((

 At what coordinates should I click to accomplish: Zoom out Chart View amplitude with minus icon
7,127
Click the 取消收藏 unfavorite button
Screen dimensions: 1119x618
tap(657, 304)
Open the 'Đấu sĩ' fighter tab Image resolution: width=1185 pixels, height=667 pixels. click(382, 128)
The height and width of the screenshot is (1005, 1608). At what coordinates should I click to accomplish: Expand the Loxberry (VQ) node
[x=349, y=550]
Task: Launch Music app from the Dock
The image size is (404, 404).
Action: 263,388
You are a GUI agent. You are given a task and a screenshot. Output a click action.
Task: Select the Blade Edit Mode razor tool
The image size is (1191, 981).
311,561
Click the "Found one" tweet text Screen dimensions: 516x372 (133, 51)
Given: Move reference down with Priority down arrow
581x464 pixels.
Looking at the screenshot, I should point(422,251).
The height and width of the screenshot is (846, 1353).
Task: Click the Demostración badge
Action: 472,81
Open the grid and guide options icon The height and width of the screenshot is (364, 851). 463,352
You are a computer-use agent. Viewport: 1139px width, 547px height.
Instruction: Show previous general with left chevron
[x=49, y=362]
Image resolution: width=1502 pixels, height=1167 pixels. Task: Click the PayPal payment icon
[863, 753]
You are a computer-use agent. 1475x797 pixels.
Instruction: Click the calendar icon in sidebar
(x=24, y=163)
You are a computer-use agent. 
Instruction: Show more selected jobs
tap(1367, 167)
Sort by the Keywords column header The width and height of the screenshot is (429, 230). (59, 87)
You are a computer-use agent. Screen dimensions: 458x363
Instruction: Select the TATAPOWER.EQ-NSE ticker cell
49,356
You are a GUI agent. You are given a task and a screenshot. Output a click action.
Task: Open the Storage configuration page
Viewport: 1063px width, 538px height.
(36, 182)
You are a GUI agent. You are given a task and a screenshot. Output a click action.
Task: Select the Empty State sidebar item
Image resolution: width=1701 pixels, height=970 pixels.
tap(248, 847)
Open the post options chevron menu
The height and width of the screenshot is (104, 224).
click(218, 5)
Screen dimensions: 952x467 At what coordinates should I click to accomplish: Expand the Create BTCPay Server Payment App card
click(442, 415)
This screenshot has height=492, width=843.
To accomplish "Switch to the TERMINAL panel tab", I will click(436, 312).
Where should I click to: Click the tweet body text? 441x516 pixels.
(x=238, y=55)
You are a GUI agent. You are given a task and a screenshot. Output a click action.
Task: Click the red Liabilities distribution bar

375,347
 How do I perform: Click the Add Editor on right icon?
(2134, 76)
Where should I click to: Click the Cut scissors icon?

))

Problema ::
Identifique nos registros acima todas as linhas que contêm a palavra "options" e copie cada uma delas. Diferencie maiúsculas de minúsculas.

Resultado abaixo ::
Open the grid and guide options icon The height and width of the screenshot is (364, 851). 463,352
Open the post options chevron menu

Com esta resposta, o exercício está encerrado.